Tok... Tok... Tok...
Mereka bertiga menoleh dengan muka yang pucat.
"Jeng, gih lu keluar, liat siapa yang ngetuk pintu," toel Diana.
"Lah kok gua?"
"Lu yang punya rumah betewe," sahut Rania
"Oke okeee," Ajeng turun kebawah dengan berjalan pelan. Saat ia mengintip lewat jendela ternyata ada kurir mengirimkan pizza.
'Ah ya lupa gua kalo pesen pizza, dungu,' batin Ajeng. Ajeng menerima paket dari kurir.
"Makasi ya mas,"
"Iya, mbak.. mari,"
'eh tunggu.... kaya pernah dengar suaranya,' batin Ajeng.
"Mas maaf...," Ajeng menepuk pundak orang tersebut
"Loh, Abi???" tambah Ajeng.
"Eh ini rumah lu jeng? kenapa kaget ya?"
"I-iya sih, lu lagi part time?"
"Iya nih daripada ga ngapa-ngapain di rumah, ya kerja aja," balas Abi enteng.
"Wah mandiri ya lu, salut gua. BTW thanks ya,"
"Oke, gua lanjut lagi ya, bye," Abi mengucapkan salam sambil melambaikan tangan.
Setelah menerima pesanan, Ajeng berlari ke atas.

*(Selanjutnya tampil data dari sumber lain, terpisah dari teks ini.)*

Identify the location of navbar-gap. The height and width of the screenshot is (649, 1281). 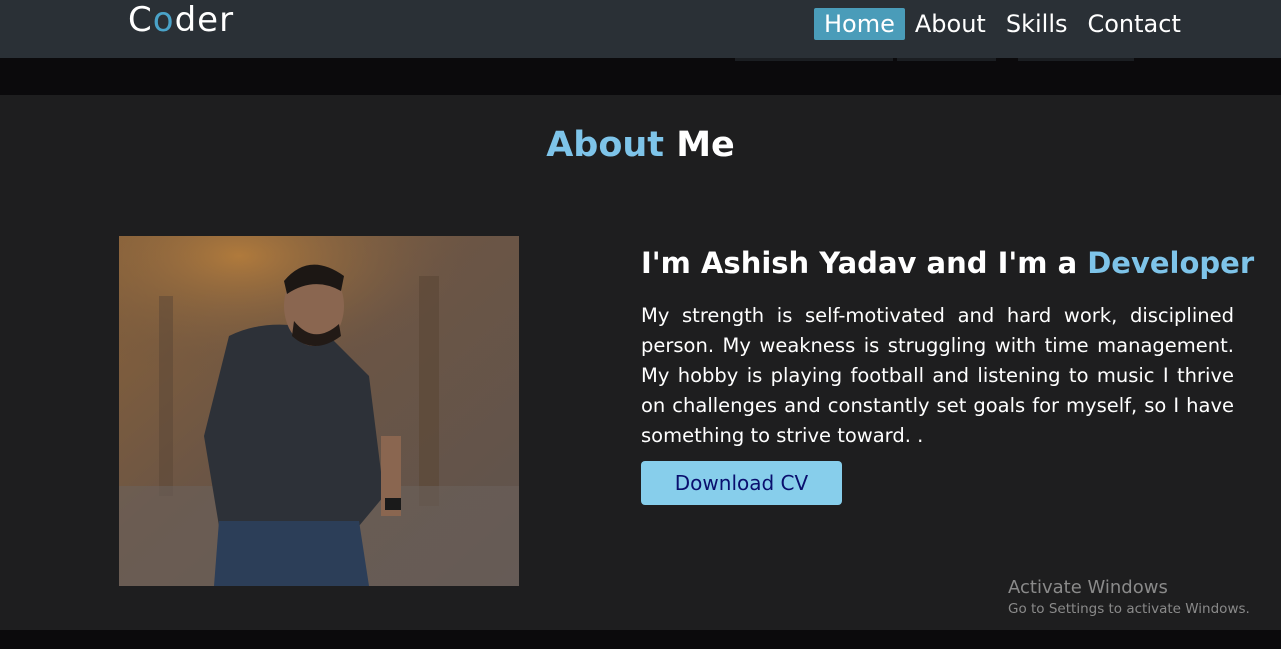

"Woi ni pizza, tadi gua lupa kalo pesen pizza, ada kabar baik buat lu Ran," ucap Ajeng menunjuk Rania.
"Apaan?" Rania menoleh
"Tadi kurirnya si Abi, katanya dia part time gitu biar ga buang-buang waktu gitu. Mandiri kan dia astaga,"
"Heh.. sumpah? Demi kerang keabadian?"
"Iya woii masa gua bohong,"
"FIX IDAMAN, GASS," Rania berteriak kegirangan, karena menurutnya lelaki yang mandiri adalah lelaki yang bertanggung jawab dan dapat diandalkan perlakuannya.